I think of all these things in the middle of the night. The time of day when it’s dark in the real world and even darker in my head. My mood isn’t a state of discouragement, but despair. I’ve lost my way completely. The creative energy that got me through nineteen other books has deserted me. The magic is gone.
Although I joke about my muse and believe most of my creativity arises from some mystical, unreachable place in my subconscious, I’m not usually one to whine about writer’s block. Under normal circumstances, I’m certain persistence and hard work is more important than inspiration. I’m also usually an optimist. But somehow this book defies all my attempts at being positive, and challenges my faith in the saving grace of resolutely plunging forward. My dogged, stubborn nature, which has served me well in my writing career, is no longer a steady, even glow but a frail, flickering light in the gloom.
This is it. I’ve reached the end of the line, the dead zone, the place where the careers of old writers fizzle out and die. Time and age has caught up with me. As my physical energy flags, my artistic drive falters. Gripped by hopelessness, I descend into oblivion.
And wake in the morning with a glimmer of hope. A slight return of vigor. I sit down in the chair and start writing. The characters, paused in mid-scene, lurch into life. And I’m off, following the trail of breadcrumbs they lay out on the narrow, twisting, dark pathway. I have to trust them and keep going. And remember the advice Nora Roberts shared at a happy hour during a long-ago writers’ conference: “If you write yourself into a corner, you have to write yourself out again.”

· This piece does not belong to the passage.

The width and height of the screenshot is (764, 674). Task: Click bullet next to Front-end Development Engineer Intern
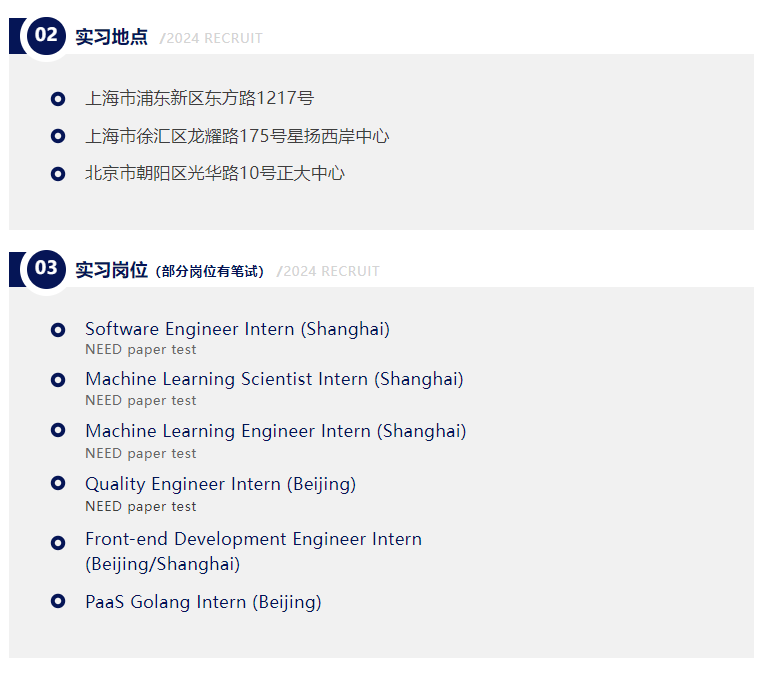pyautogui.click(x=58, y=542)
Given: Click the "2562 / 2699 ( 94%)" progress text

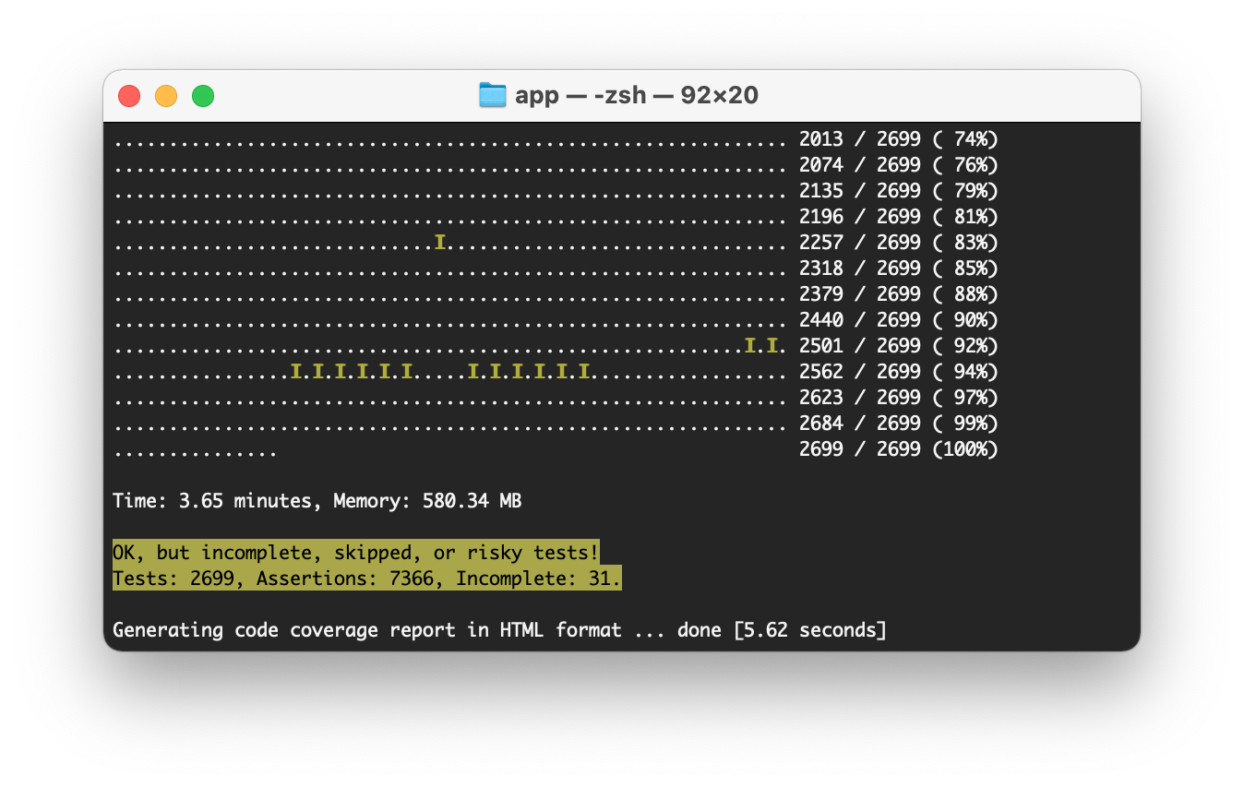Looking at the screenshot, I should point(898,372).
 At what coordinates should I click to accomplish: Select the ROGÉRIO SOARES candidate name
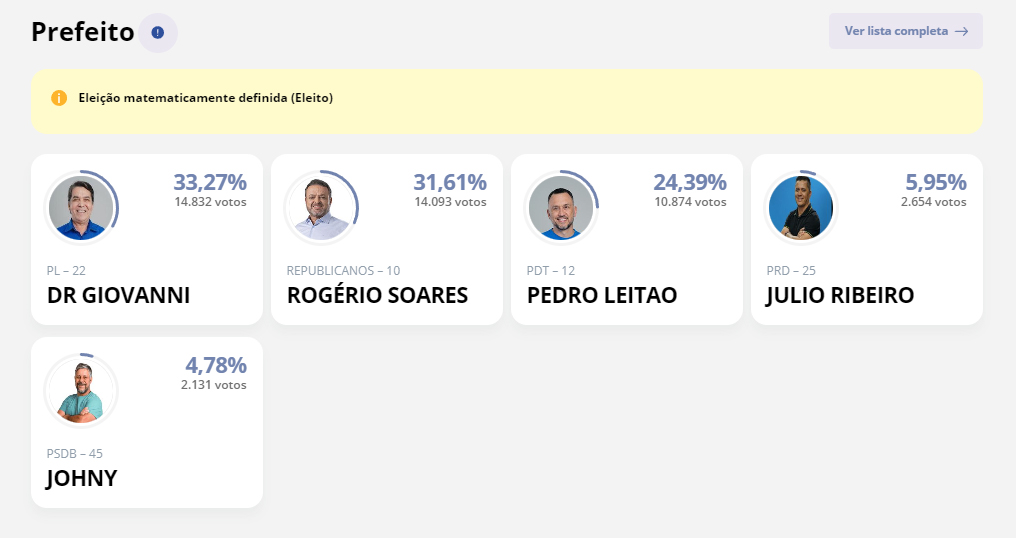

There is no other answer but to keep writing.
Thanks for sharing.
Mary, I’ve been experiencing similar issues for unknown reason. COVID burnout? Dunno. Don’t feel burned out. But on my newest ms, I’ve been having certain issues with getting things-to-page, and though not an outliner (not sure how you’re meaning “intuitive,” here, I found more metaphysical descriptions of the term as well, but I do also try to “channel the story”), this time around I wrote up a synopsis for my agent to use when publishers ask her what I’m working on next. I.e., I know where the story goes (have already written the ending, in fact), but am having issues “getting started” even though I already have near 40k words begun in 2018. I’ve since made terrific headway, but keep wondering why I’m having issues *now*. Even the ms I just finished in Nov went über easy! Maybe it is a metaphysical CHANGE in the Force? Again, dunno. But in any event it appears you’re forging ahead, and that’s what I’m doing. And if one area is a problem, I just work on another area.
But no matter the case, the solution is as you stated: write.
I think part of my reaching a crisis point was that I was pushing myself to write,even when I was run down and lacking in creative energy, I think, instead, I needed to give myself a break and step back from the story and figure things out and THEN “write myself out of the corner”. I’m going to write my next blog post on that revelation.
I agree that these are extraordinary times that have affected all of us in some ways and for us creative types, it has been especially difficult. I hope you figure out what’s going on with you and what is behind your struggle. One lesson I’ve learned is that no matter how long you’ve been writing, life is still gong to throw things at you that can alter the creative process and force you into “dark nights”. Creativity is a fragile thing for most of us. Something to be nurtured and cared for. Best wishes and cheers!
Great blog Mary!
Thank you, Kimberly. I’m glad if was meaningful for you.